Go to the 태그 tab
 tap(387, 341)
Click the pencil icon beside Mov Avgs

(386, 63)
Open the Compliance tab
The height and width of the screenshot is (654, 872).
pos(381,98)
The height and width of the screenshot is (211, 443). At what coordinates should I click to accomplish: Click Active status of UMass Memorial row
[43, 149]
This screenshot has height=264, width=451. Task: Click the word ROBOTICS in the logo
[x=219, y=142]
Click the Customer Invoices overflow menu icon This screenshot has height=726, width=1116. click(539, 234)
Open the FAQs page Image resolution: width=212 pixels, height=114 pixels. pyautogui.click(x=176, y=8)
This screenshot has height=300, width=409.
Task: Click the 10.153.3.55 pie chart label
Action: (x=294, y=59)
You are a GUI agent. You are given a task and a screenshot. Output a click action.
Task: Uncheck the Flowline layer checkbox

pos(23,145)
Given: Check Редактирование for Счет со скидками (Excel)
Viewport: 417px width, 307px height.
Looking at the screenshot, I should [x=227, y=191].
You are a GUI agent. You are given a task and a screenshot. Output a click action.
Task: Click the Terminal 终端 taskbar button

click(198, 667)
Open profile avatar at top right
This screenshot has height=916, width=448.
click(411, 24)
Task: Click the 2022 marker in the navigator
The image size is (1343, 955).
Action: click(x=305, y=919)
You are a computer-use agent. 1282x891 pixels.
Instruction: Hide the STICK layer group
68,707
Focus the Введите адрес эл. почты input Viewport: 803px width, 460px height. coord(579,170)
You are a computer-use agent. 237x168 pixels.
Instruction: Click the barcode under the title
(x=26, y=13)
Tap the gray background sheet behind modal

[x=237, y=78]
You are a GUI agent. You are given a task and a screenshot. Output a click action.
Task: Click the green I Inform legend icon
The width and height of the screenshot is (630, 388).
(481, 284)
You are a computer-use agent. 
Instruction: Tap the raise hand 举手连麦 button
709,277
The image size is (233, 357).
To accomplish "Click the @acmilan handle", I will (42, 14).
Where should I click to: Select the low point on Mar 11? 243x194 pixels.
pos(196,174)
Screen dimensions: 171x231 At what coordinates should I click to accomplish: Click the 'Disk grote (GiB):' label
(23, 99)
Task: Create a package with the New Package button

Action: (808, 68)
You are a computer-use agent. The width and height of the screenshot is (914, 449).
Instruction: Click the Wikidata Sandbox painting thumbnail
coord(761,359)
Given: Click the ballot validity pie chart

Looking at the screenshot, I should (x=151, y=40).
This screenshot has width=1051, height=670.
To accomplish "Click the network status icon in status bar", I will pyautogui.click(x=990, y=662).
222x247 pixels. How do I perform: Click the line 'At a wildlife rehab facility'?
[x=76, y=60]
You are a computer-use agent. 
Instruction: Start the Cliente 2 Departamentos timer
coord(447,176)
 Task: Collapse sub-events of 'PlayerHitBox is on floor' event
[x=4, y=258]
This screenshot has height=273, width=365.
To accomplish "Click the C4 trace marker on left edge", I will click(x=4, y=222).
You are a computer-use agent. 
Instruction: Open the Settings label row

* _What you have to do_:
The lines of the records that contain the string "will" should be located and copied.

* _Written solution_:
To accomplish "Click the @acmilan handle", I will (42, 14).
To accomplish "Click the network status icon in status bar", I will pyautogui.click(x=990, y=662).
To accomplish "Click the C4 trace marker on left edge", I will click(x=4, y=222).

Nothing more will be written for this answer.